Tensor2tensor: Tracking bug for issues in Wikisum

Created on 30 Apr 2018  Â·  18Comments  Â·  Source: tensorflow/tensor2tensor

Description

I can currently not sign the Contributor License Agreement, so I will not do a pull request, sorry about this.

If you are unable to process any of these patches without a pull-request, I will make one at the end of the week. But for the sake of getting these notes out as soon as possible, for now, this is all I can offer.

Notes on shell commands

(https://github.com/tensorflow/tensor2tensor/tree/master/tensor2tensor/data_generators/wikisum#commands-to-generate-wikisumweb)

  • Command "python -m tensor2tensor.data_generators.wikisum.parallel_launch" needs to go without '.py'

  • --command_prefix can't find the scripts, needs to do a cd first (will break --code_dir feature, but this seems to have no effect on the other commands anyway, as they directly call the python module)
    --command_prefix="cd ~/.local/lib/python3.5/site-packages/tensor2tensor/data_generators/ ; python3 -m tensor2tensor.data_generators.wikisum.get_references_web --out_dir={{BUCKET}}/wiki_references --shard_id"

  • If "Cloud Storage JSON API" is not enabled yet in the gcloud account, it will fail silently on the cloud worker. Should be checked in parallel_launch.py first

  • Vocab-generation on Python3 throws an re exception

       File "/usr/local/lib/python3.5/dist-packages/tensor2tensor/data_generators/wikisum/wikisum.py", line 361, in _normalize_text
        text = re.sub("[%s]" % re.escape(string.punctuation), r" \g<0> ", text)
      File "/usr/lib/python3.5/re.py", line 182, in sub
        return _compile(pattern, flags).sub(repl, string, count)
    TypeError: cannot use a string pattern on a bytes-like object
    
  • Vocab-generation does not work on windows, as it can not access gs:// files, so it should be done in the cloud as well (explitictly using python2 to work around the re exception mentioned above)

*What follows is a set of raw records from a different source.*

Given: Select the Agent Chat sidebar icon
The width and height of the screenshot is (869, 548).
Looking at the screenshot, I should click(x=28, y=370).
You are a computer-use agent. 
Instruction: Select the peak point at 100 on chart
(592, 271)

python2 -m tensor2tensor.data_generators.wikisum.parallel_launch \
  --num_instances=1 \
  --cpu=4 --mem=16 \
  --name=wikisum-vocab-gen \  
  --setup_command="pip install tensor2tensor tensorflow -U -q --user" \
  --command_prefix="python2 -m tensor2tensor.data_generators.wikisum.generate_vocab  --out_dir=$BUCKET/data  --refs_dir=$BUCKET/wiki_references ; echo Done shard

Changes for parallel_launch.py

Here is the full parallel_launch.py file https://pastebin.com/UUDjA9jL

Below are the changes I made:

https://github.com/tensorflow/tensor2tensor/blob/master/tensor2tensor/data_generators/wikisum/parallel_launch.py#L46 - Cleaning output

#FIX prevent a ton of future warnings from h5py
import warnings
warnings.simplefilter(action='ignore', category=FutureWarning)

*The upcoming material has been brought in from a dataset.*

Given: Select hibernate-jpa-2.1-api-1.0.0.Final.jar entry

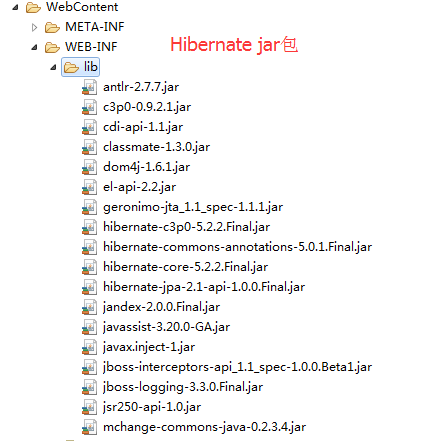Looking at the screenshot, I should tap(204, 287).

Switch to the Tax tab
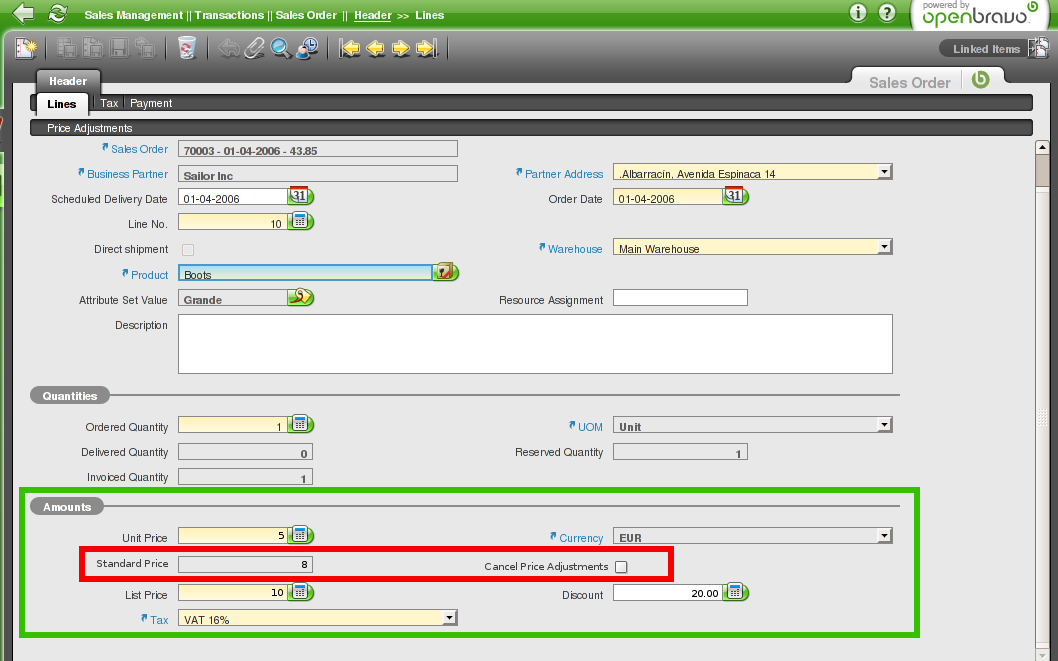109,103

https://github.com/tensorflow/tensor2tensor/blob/master/tensor2tensor/data_generators/wikisum/parallel_launch.py#L88 - Some changes to the shell commands

#FIX added username 'wsumuser', otherwise got an error as my windows-username is root
COPY_CODE = "gcloud compute scp --recurse {local_dir} wsumuser@{instance_name}:~/"
SSH = "gcloud compute ssh wsumuser@{instance_name} --command"
DEFAULT_ZONE = "gcloud config get-value compute/zone"
#FIX use screens logging functionality to get rid of escaping problems for window's popen and to get more log coverage
SCREEN = "screen -L ~/logs-XXX.txt -dmS test bash -c \"{command}\""
#FIX no need for piping anymore, using screen -L
LOGS = "; gsutil cp ~/logs-XXX.txt {bucket}logs-{task_id}.txt"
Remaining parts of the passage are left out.